- Born: 1940
- Died: 17 July 2021 (aged 80–81) Ariccia
- Known for: Black holes; Active Galactic Nuclei;
- Awards: 1998 Bruno Rossi Prize
- Scientific career
- Fields: astrophysics
- Institutions: Università degli Studi di Milano; Sapienza University of Rome; Università degli Studi Roma Tre;
- Academic advisors: Giuseppe Occhialini Connie Dilworth

= Giuseppe Cesare Perola =

Italian astrophysicist (1940–2021)

Giuseppe Cesare Perola (1940–2021) was an Italian astrophysicist who has made significant contributions to the study of extragalactic radio astronomy, radiogalaxies, active galactic nuclei, and the growth of supermassive black holes.

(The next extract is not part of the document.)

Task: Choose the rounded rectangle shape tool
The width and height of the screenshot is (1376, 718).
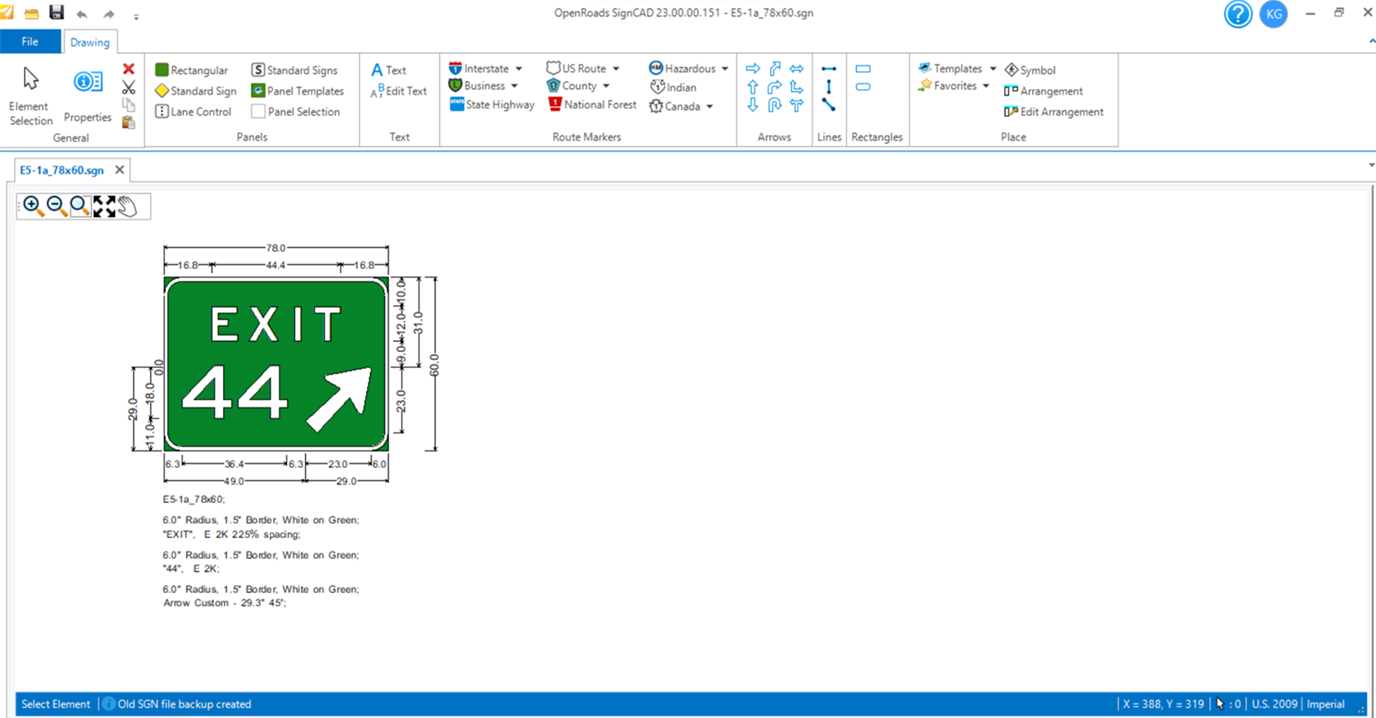Action: 863,87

He began his scientific career at the University of Milan in 1965, working in the group led by Giuseppe Occhialini and Connie Dilworth.

In 1968, Perola received a fellowship from the European Space Research Organization (ESRO) and spent two years at the Leiden Observatory in the Netherlands to study and work on extragalactic radio astronomy. He then returned to the University of Milan, where he served as an associate professor of physics for biology students from 1971 to 1980.

In 1980, Perola became a full professor in Astronomical and Astrophysical Disciplines, first at "Sapienza" University of Rome until 1992, and then at the newly founded Science Faculty and Physics Department of "Roma Tre" University until his early retirement in 2007.

Perola's main fields of interest include the origin of cosmic rays, radiogalaxies and their interaction with the environment, especially within clusters of galaxies, physical properties of active galactic nuclei, the growth of supermassive black holes, and science with space missions, particularly in the X-ray band. He led the group that identified and internationally publicized the scientific goals of the Italian-Dutch BeppoSAX mission before its launch.

In recognition of his contributions to astrophysics, Perola received the American Astronomical Society High Energy Astrophysics Division (AAS HEAD) 1998 Bruno Rossi Prize, which he shared with the BeppoSAX team and Jan van Paradijs "for the discovery of the X-ray and optical afterglow of gamma-ray bursts, making possible the solution to the 30 year old problem of fixing the distances to the gamma-ray burst sources".